Required action :: Give the data below again exactly, and drop each picture from it.

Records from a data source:

-.-.-

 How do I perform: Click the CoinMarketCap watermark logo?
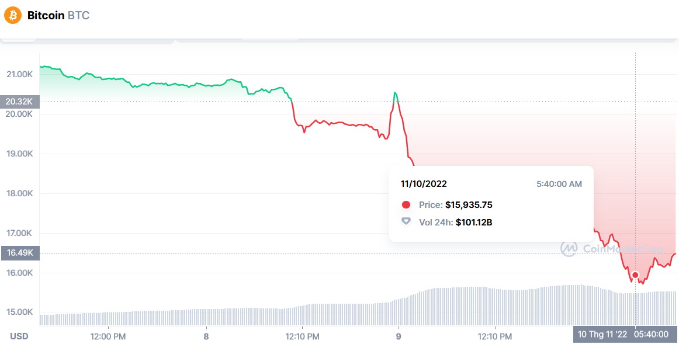569,249
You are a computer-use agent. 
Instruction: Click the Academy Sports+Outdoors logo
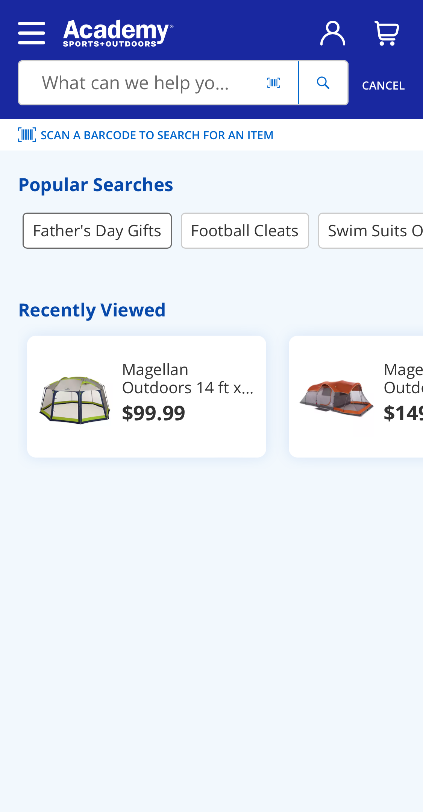coord(118,33)
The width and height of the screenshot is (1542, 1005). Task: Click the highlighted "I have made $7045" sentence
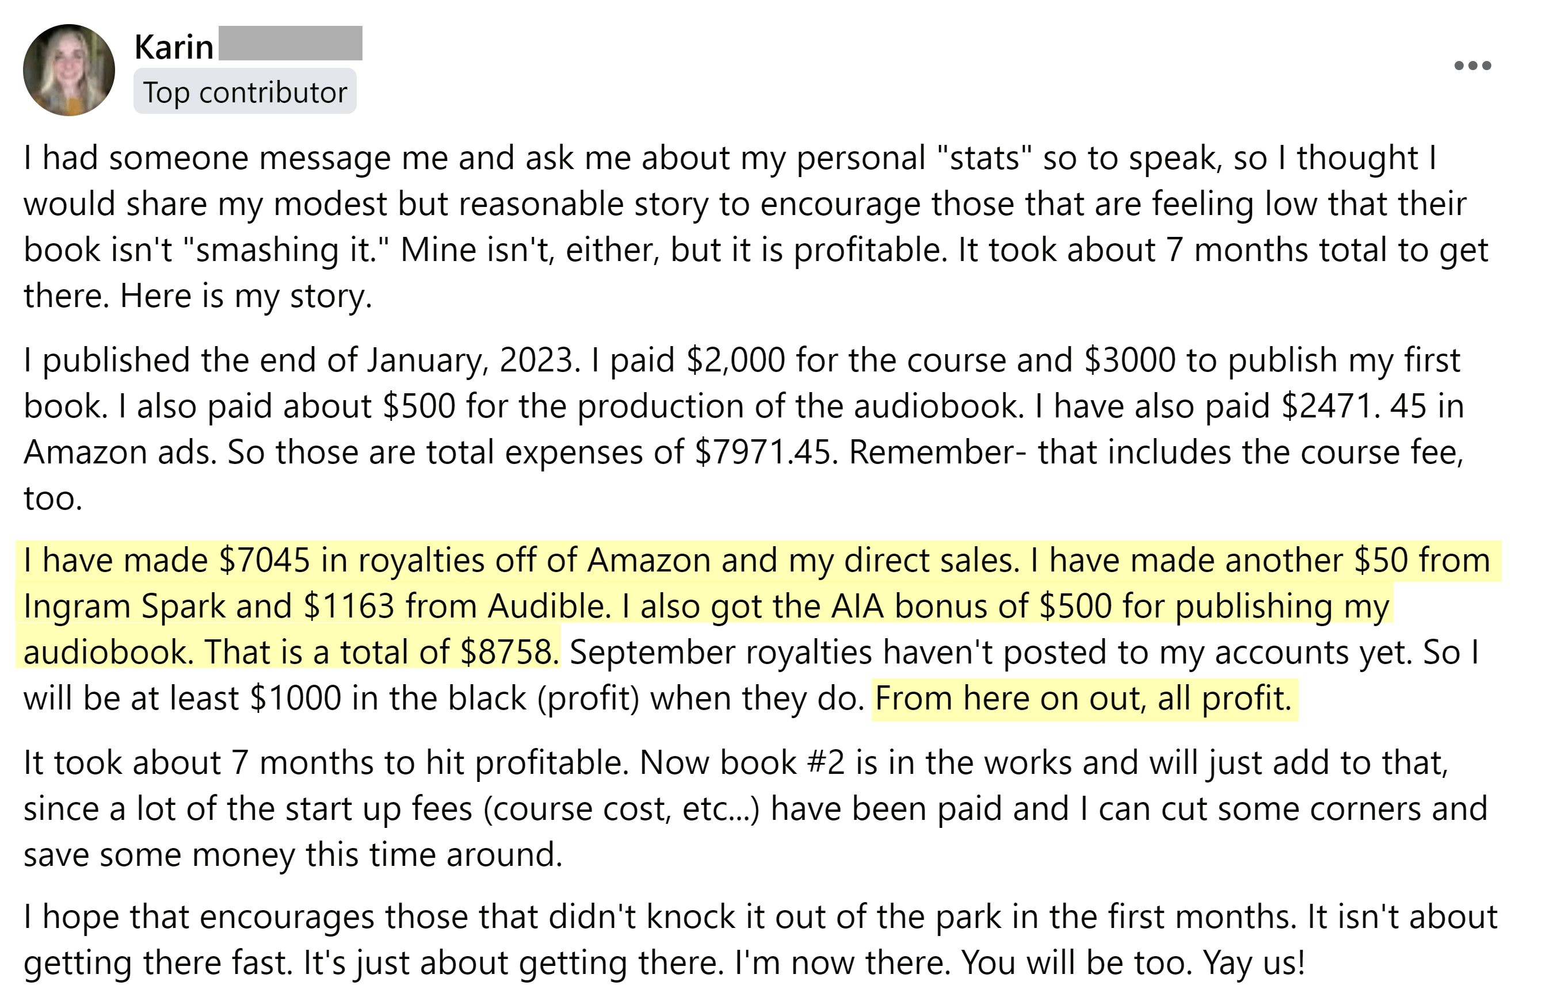coord(518,560)
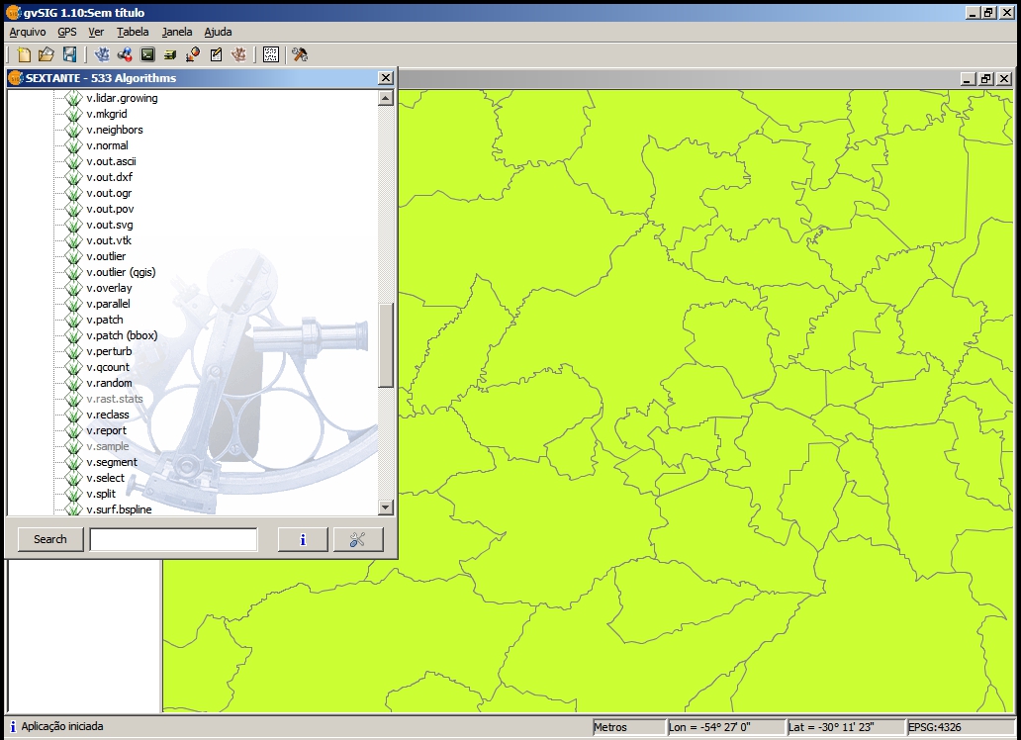1021x740 pixels.
Task: Open a project using the folder icon
Action: pyautogui.click(x=46, y=54)
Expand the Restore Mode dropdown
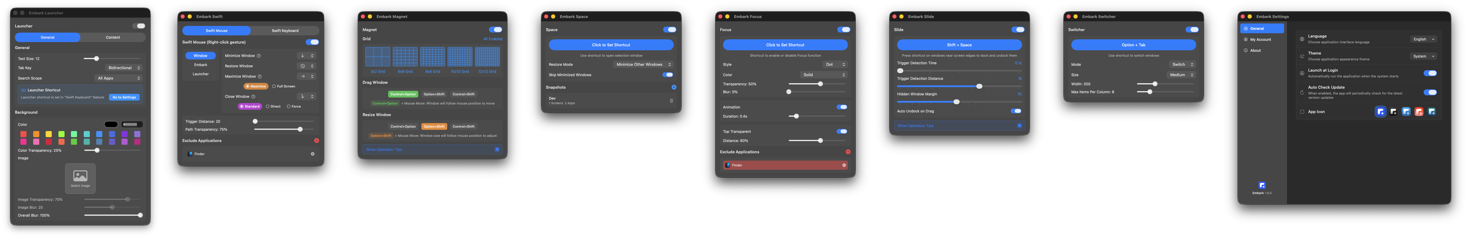 [643, 64]
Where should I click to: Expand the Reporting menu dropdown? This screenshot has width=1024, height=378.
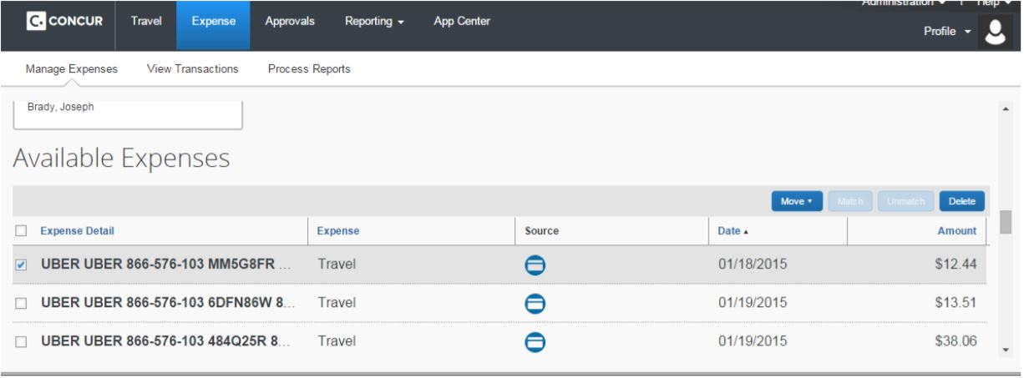375,21
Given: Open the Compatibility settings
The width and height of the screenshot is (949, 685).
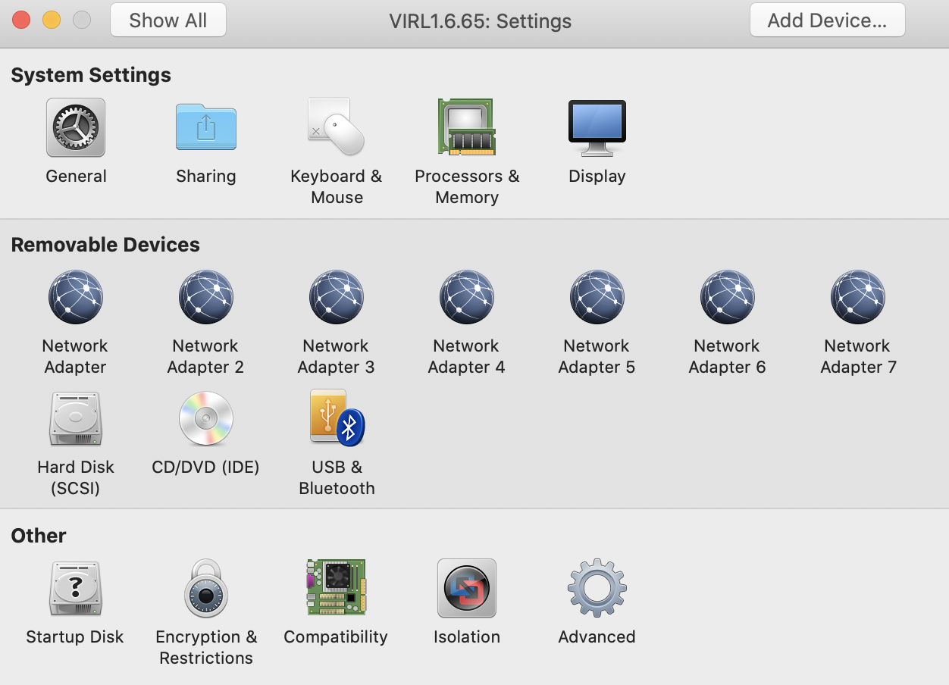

-.-.-

Response for this exercise ::
 How do I perform: Click the CoinMarketCap watermark logo?
569,249
You are a computer-use agent. 
Instruction: Click the Academy Sports+Outdoors logo
coord(118,33)
The width and height of the screenshot is (1542, 1005). Task: Click the highlighted "I have made $7045" sentence
coord(518,560)
1021x740 pixels.
Task: Open a project using the folder icon
Action: pyautogui.click(x=46, y=54)
Expand the Restore Mode dropdown
 [643, 64]
Where should I click to: Expand the Reporting menu dropdown? This screenshot has width=1024, height=378.
375,21
Given: Open the Compatibility settings
The width and height of the screenshot is (949, 685).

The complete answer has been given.